1. Scope
This Privacy Policy explains how Arisius Software processes personal data through its website, BPS Pro registration, BPS Pro desktop software, support communication, subscription administration, invoicing, and connected services.
BPS Pro is business software. Company administrators are responsible for ensuring that the company and its users only enter and process data they are allowed to process.
2. Data we process
Depending on how BPS Pro is used, we may process company details, contact details, account details, login information, subscription information, support messages, invoice data, Peppol-related identifiers, uploaded documents, application settings, and technical logs needed to keep the service reliable and secure.
For website visitors, we process the information submitted through forms and the technical data needed to deliver the website.
3. Why we process data
We process personal data to create and manage accounts, deliver BPS Pro, provide support, process subscriptions and payments, send administrative messages, secure the service, prevent abuse, comply with legal obligations, and improve the reliability of our software.
4. Google Gmail access in BPS Pro
BPS Pro can let a user connect a Gmail mailbox so BPS Pro can send outgoing emails from that mailbox. This connection is optional and must be started by the user.
BPS Pro uses Google Gmail access only for sending email messages that the user chooses to send through BPS Pro. BPS Pro does not use this access to read, monitor, delete, analyze, or sell Gmail inbox content.
BPS Pro also requests basic Google identity information, such as the connected account email address and display name, so the mailbox can be shown correctly in BPS Pro after sign-in.
The Gmail permission used by BPS Pro is limited to sending mail. OAuth tokens are stored so the mailbox can remain connected, and they are used only to maintain the sending connection requested by the user.
BPS Pro's use and transfer of information received from Google APIs will adhere to the Google API Services User Data Policy, including the Limited Use requirements.
5. Service providers
We use selected service providers to operate BPS Pro and the website. This can include hosting, email delivery, payment processing, electronic invoicing, security, backups, and support tooling. These providers may only process data as needed to deliver their service to us.

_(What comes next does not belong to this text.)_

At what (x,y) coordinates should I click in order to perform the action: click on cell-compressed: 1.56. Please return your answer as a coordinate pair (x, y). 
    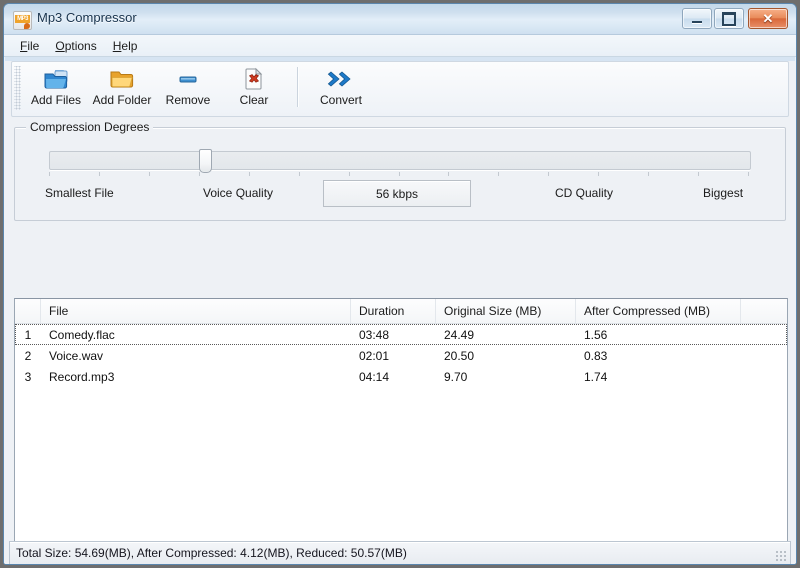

Payment information is processed through Stripe. Electronic invoicing may use external Peppol and accounting service providers when enabled for a company.
6. Security
We use technical and organizational measures intended to protect data against unauthorized access, loss, misuse, and alteration. No system can be guaranteed to be completely secure, but we work to keep access limited and controlled.
7. Retention
We keep data only as long as needed for the purposes described in this policy, for legal or accounting obligations, for security, or for resolving disputes. Data stored in BPS Pro may be kept while the company account remains active and for a reasonable period afterwards.
8. Your rights
Where applicable under privacy law, you may request access, correction, deletion, restriction, objection, or portability of your personal data. You can contact us using the details above. We may need to verify your identity before handling a request.
9. International processing
Some service providers may process data outside your country. When this happens, we rely on appropriate legal safeguards where required.
10. Changes
We may update this Privacy Policy when our services, legal requirements, or processing practices change. The latest version is published on this page.